I will pray for you. Having faith in God will help you through troubled times. God will not lead you through a path that he knows that you could not endure. 
Bud


----------



## baytownboy (Jul 24, 2009)

Prayers from my wife and I, thanx for your friendship, Doyle


----------



## Gator gar (Sep 21, 2007)

I'll say a prayer for you too.


----------



## KeeperTX (Jul 8, 2013)

Praying for you Bubba.


----------



## DA REEL DADDY (Jun 7, 2005)

Heavenly Father turn a merciful ear to our prayers for Doyle. He is one of your children and our Brothers in Christ asking for prayers for his ill hand. We pray that you touch him with your healing hand and touch his Doctor(s) and care givers that will be administering to him with correct treatment as well as compassion. Fill Doyle and his family with courage and hope during this illness. Your will will be done. Amen.


----------



## jdipper1 (Jul 18, 2007)

Prayers sent.

GOD Bless,
John


----------



## DCAVA (Aug 5, 2013)

Prayers up


----------



## atcfisherman (Oct 5, 2006)

I pray that God will touch you with the Holy Spirit so you will be healed in Jesus' Name! So thankful for God giving 2nd and 3rd and 4th and etc chances!!!


----------



## Reel Time (Oct 6, 2009)

Ruben, prayers sent from me.


----------



## JFolm (Apr 22, 2012)

Praying for you R!


----------



## fishingtwo (Feb 23, 2009)

My Prayers for you Bubba


----------



## artys_only (Mar 29, 2005)

Prayers sent for gods healing power on your hand !


----------



## Danny O (Apr 14, 2010)

Prayers going up for complete restoration of your hand.


----------



## r.lynn (Apr 23, 2011)

Prayers sent!

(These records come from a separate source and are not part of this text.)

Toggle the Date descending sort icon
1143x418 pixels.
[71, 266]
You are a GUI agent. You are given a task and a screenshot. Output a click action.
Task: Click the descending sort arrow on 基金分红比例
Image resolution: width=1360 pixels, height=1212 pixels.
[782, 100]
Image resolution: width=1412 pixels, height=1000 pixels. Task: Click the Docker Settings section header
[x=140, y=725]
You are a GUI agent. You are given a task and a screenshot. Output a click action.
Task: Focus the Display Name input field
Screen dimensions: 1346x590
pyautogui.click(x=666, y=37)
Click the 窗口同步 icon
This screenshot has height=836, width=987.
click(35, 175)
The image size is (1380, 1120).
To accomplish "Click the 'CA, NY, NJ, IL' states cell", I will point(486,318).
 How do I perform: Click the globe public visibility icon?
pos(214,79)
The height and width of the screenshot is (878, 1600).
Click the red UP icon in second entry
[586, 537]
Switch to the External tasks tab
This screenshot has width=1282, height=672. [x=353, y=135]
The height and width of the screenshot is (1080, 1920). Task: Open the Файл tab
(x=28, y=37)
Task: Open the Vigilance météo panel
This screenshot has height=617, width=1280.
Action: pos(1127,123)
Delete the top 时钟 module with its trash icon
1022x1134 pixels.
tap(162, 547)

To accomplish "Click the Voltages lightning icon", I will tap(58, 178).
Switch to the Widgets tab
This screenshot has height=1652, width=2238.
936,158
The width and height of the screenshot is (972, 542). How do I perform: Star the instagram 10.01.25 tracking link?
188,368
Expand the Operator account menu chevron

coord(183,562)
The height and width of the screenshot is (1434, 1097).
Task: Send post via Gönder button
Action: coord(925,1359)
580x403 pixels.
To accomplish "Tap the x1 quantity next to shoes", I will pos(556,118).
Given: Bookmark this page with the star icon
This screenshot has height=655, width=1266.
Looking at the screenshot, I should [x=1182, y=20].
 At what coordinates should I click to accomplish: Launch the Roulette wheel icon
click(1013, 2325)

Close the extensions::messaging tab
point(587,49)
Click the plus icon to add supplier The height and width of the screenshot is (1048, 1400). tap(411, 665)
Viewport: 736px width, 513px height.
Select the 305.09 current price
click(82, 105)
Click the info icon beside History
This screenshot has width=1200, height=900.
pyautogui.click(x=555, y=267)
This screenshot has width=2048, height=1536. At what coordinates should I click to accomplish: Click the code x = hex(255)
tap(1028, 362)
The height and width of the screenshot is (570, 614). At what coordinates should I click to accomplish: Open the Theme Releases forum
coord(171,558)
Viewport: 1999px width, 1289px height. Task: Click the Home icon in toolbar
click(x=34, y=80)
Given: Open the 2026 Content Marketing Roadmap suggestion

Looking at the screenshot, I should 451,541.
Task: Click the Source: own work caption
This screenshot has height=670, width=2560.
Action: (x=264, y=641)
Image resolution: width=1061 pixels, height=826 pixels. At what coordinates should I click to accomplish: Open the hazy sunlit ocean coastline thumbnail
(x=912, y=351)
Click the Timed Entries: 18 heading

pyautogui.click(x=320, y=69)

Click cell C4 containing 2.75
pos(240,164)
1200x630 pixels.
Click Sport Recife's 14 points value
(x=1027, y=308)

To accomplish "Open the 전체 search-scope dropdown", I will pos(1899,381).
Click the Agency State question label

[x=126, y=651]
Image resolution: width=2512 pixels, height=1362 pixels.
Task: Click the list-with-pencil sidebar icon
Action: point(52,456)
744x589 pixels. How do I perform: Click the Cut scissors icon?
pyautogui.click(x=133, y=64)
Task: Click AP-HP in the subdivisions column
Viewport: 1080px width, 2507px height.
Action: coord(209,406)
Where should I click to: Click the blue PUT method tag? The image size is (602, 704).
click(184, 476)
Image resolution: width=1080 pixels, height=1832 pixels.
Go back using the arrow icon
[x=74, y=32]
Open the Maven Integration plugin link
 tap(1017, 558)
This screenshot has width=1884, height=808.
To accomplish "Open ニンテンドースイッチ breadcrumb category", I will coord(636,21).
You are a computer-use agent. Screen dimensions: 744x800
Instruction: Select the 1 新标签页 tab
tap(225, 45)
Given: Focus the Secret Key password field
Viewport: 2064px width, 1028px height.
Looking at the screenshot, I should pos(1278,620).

How did the appointment go?


----------



## bubbas kenner (Sep 4, 2010)

r.lynn said:


> Prayers sent! How did the appointment go?


The company Dr released me to full duty thanks for all the prayers.


----------



## artys_only (Mar 29, 2005)

Glory to the father ! Glad you are doing better When you going fishing !


----------



## bubbas kenner (Sep 4, 2010)

artys only said:


> Glory to the father ! Glad you are doing better When you going fishing !


In the am thank you.


----------